Les réalités plurielles que recouvre ce terme de 'terrain' participent à rendre la critique bourdieusienne troublante, puisque la Théorie critique a explicitement souhaité penser son activité comme étant celle d'une implication plus directe et immédiate dans la recherche sociologique elle-même, ne souhaitant pas se contenter d'une science sociale 'de seconde main'. Dès les années 1930, Horkheimer appelle ainsi à mener au sein de l'Institut de recherche sociale des enquêtes empiriques, qui seront notamment réalisées après le départ aux États-Unis des principaux membres. Ces considérations disparates sur la notion de 'terrain' semblent présenter la sociologie critique et la philosophie critique comme étant chacune la mauvaise conscience de son vis-à-vis : face à la spécialisation toujours plus poussée de l'une répondrait l'hybris de la pensée totalisante de l'autre. Dès lors, présenter une réflexion sur la spécificité de l'usage du terrain dans la sociologie des intellectuels de Bourdieu et la comparer à la réflexion de la Théorie critique sur cette catégorie de l'intelligentsia permet de poser la question suivante : comment résorber, entre sociologie critique et philosophie sociale critique, la dissension entre l'hégémonie surplombante du théoricien l'empêchant de discerner la 'réalité de terrain', et la surspécialisation du scientifique, le contraignant à refuser par principe toute 'prise de hauteur' sur ce même terrain ?

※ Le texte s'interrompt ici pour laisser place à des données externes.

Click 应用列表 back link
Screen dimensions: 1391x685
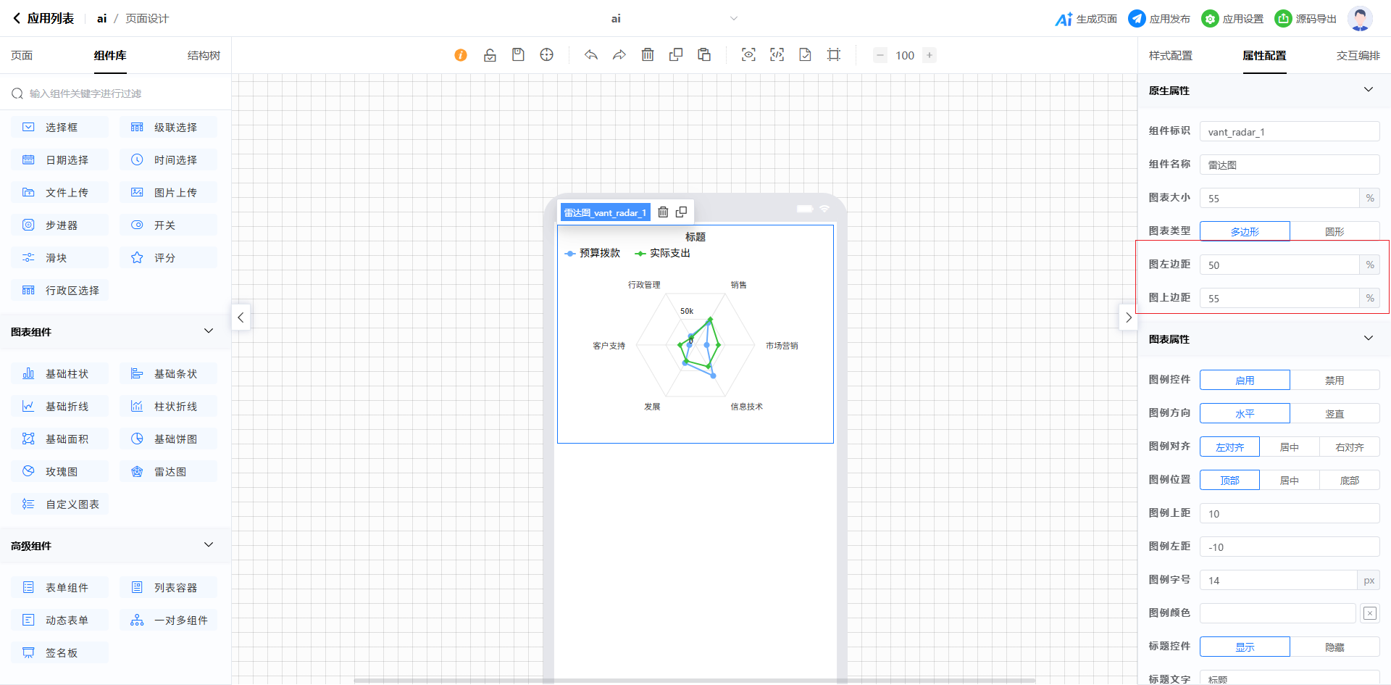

Proposer une lecture nuancée et critique du rapport de Francfort à la catégorie de terrain, mise en regard avec les considérations de Bourdieu sur le terrain d'une sociologie des intellectuels, permettrait ainsi de penser une actualité de cette interdisciplinarité souhaitée par l'ensemble des parties concernées, mais théorisée selon des modalités radicalement différentes. Le terrain doit-il demeurer une réalité seconde, subordonnée à l'intuition première et cardinale du philosophe, ou doit-il être pensé comme l'élément primaire de toute recherche sur le social, en particulier lors de la détermination du statut des intellectuels, et donc de l'énonciation de ce métadiscours ? C'est à ce titre que la réflexion bourdieusienne, qui vise à outrepasser la dichotomie usuelle objectivisme/subjectivisme, pourra également se tourner vers un dialogue à ouvrir avec les épistémologies du point de vue, dans une perspective de construction d'un « intellectuel collectif ».